TL;DR
Tokens per second measures the wrong thing for production AI agents. The right metric is loops completed per minute under realistic concurrency. A single agent command fans out into 8 to 12 internal API calls, and standard throughput metrics measure the calls, not the outcomes.
This post explains what to measure, why bursty agentic workloads break rate-limited APIs, and how reserved-throughput AI inference changes the curve.
8-12x
API calls per single user-visible agent command
15x
Infrastructure amplification factor at peak concurrency
p99
The latency percentile that defines agent loop speed
The metric nobody on your team can quote
Loops per minute is the throughput metric that matters for AI agents. Tokens per second is the metric AI inference vendors prefer to report.

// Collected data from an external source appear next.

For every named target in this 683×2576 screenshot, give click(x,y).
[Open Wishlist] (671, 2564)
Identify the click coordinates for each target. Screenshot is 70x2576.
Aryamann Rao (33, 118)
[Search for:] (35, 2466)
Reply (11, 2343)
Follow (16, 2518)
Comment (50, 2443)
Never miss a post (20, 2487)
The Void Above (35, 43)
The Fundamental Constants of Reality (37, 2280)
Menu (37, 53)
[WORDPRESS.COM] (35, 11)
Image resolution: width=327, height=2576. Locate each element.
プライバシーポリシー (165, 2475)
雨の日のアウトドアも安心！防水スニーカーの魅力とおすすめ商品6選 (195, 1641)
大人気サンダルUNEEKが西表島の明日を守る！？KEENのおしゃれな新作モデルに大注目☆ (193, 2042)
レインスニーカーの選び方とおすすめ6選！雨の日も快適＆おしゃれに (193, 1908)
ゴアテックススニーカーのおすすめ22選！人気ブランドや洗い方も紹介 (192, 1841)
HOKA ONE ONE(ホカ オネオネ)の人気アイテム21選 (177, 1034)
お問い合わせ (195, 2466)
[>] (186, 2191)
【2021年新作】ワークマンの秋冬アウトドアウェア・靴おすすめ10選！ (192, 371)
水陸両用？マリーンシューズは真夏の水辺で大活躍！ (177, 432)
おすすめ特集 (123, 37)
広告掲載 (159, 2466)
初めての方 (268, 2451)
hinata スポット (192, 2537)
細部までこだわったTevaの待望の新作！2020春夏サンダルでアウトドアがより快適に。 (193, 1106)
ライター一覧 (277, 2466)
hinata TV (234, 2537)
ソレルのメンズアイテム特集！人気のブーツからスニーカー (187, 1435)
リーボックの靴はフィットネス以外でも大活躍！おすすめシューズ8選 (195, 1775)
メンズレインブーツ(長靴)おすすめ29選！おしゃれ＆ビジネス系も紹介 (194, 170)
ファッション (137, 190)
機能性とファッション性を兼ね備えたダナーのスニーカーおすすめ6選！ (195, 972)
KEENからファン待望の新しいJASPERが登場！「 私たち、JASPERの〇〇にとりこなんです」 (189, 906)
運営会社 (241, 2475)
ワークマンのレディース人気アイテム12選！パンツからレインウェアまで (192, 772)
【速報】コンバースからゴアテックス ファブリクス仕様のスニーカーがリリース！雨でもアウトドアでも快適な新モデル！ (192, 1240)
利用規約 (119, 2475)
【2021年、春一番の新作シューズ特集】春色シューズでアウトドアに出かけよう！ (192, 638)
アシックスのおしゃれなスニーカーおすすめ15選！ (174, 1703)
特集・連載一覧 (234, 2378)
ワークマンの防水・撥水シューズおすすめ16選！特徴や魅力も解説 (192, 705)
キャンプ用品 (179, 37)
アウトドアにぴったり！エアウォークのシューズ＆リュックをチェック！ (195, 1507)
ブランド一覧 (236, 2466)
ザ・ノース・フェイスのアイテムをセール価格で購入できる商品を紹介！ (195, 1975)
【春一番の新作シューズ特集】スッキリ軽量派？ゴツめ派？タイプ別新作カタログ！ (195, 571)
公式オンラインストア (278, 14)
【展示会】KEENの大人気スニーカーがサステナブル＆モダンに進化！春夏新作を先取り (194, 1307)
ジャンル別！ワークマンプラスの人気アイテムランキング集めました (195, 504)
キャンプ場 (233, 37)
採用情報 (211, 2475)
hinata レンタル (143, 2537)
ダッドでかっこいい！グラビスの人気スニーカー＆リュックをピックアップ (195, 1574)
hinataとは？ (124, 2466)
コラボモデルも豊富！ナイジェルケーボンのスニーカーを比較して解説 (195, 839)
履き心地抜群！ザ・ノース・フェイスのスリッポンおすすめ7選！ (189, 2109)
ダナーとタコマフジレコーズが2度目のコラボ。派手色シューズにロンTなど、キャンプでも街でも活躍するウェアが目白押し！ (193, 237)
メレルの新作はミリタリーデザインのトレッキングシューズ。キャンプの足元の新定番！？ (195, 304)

Ask any AI team how their agentic workflow performs and you will get a flurry of numbers that do not add up to an answer. Tokens per second on the model. Time to first token at the endpoint. Requests per minute against the LLM API. Average response time in the dashboard. Each of these is a real metric, measured by a real tool, and none of them tell you what you actually want to know: how many useful agent loops did this system complete per minute, and how often did one fail in a way the user noticed?
This is the central measurement problem in production AI infrastructure today. The metrics inherited from the single-prompt era do not describe how AI agents actually run. An agent is not one request. It is a sequence of requests, tool calls, retries, and reasoning steps that compose into a single user-visible outcome.
What an agentic workflow actually is
An agentic workflow is a multi-step AI process where a model decides, mid-execution, what to do next. The common shape is simple: one human-visible input goes in, many model calls happen inside, and one human-visible output comes out.
Simple chat sits at about 1:1. A coding agent typically operates at 5:1 to 15:1. A deep research agent can run at 50:1 or more: one user query expanding into dozens of internal retrievals, summaries, and reasoning steps.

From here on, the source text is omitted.